The whole FIRE concept is based on the 4% rule, which comes from the Trinity study which basically states that you can withdraw 4% at the start of your retirement and update for inflation every year and have a 95% success rate for a 30 year retirement if you have a 60/40 stock/bonds portfolio. Or in other words, you can retire once you have 25x your current expenses (100%/4 = 25).

So a lot of people use the 25x expenses metric to decide their FI date. I think this is a really nice number, but some people like to go a bit beyond and figure out things like when you’ll reach that point, or what percentage of the way there you are.
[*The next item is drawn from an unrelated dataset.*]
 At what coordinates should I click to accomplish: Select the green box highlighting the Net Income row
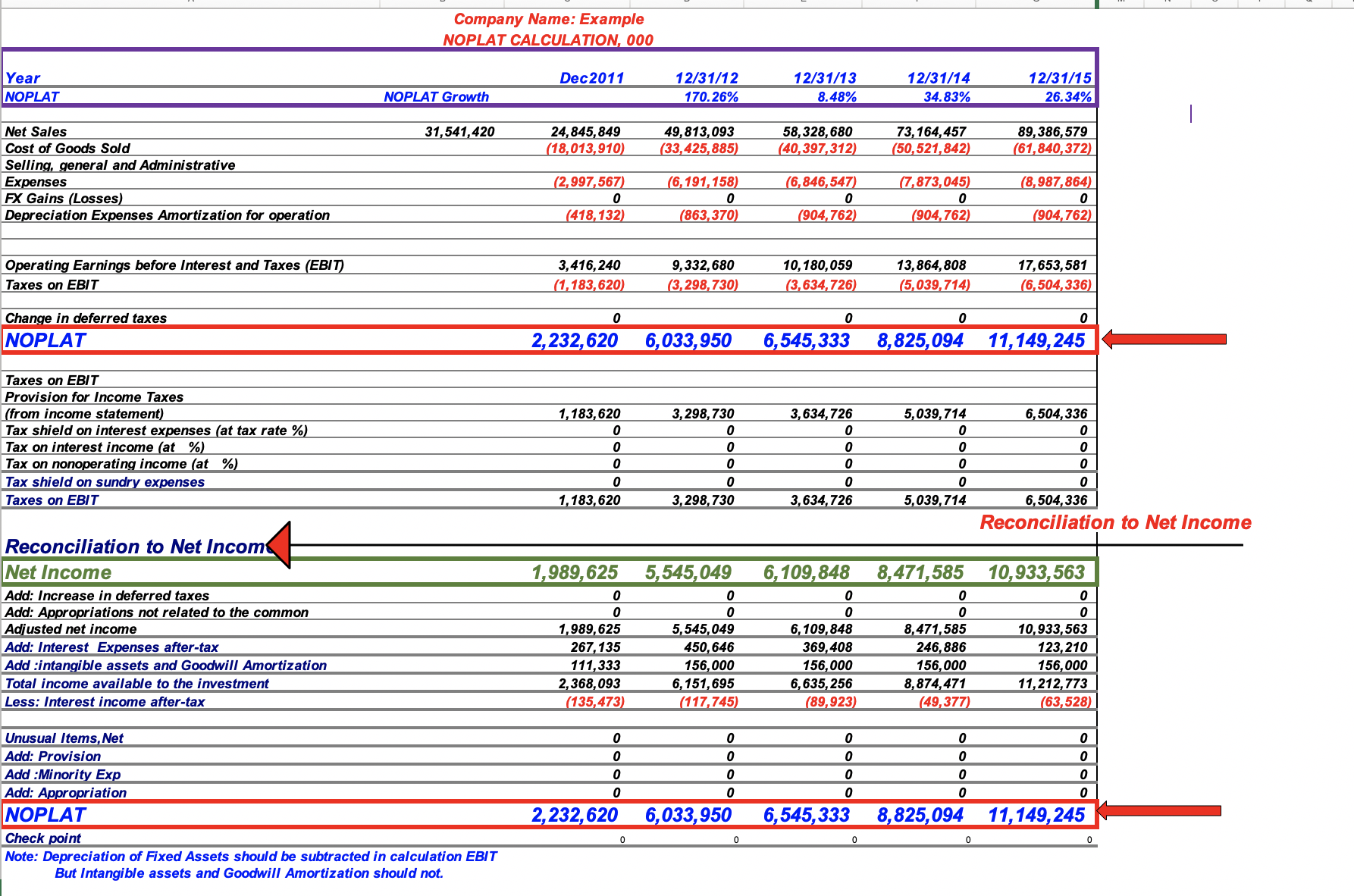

For this post, I’ll use the following short hands:

  • SWR - your safe withdrawal rate - basically, if you think the 4% rule is too aggressive for your retirement (say, you’ll be retired longer than 30 years), adjust this
  • CAGR - compound annual growth rate, or basically the average market return you expect between now and retirement; I’m assuming inflation adjusted figures here
  • SR - savings rate, or annual savings in dollars
  • E - expenses per year
  • NW - net worth; in this post, I mean your retirement assets, so don’t include non-income generating assets here, like your house

If you expect a pension, merely reduce your expenses by your expected payout.

To calculate your retirement number, simply divide your expenses by your SWR:

=E/SWR

To estimate your years to retirement, use the NPER spreadsheet formula, and be careful about the negative signs:

=NPER(CAGR, -SR, -NW, E/SWR)

This will give you the number of periods (in this case years) until your current assets will match your FI number, assuming compounding at the market rate.

To calculate what percent of the way to FI you are, use a ratio of the above estimate and an estimate assuming you’re starting from scratch:

=(1-NPER(CAGR, -SR, -NW, E/SWR)/NPER(CAGR, -SR, 0, E/SWR))

If you do a simple NW/FI number, you’ll be off because it doesn’t account for compounding.

If you want to find your coast FI date, or the date you’d retire if you stopped investing entirely, just zero out the savings rate:

=NPER(CAGR, 0, -NW, E/SWR)

I hope something here was helpful. I use a bunch of other formulas, so feel free to ask for other things you may be interested in, or share some of your own!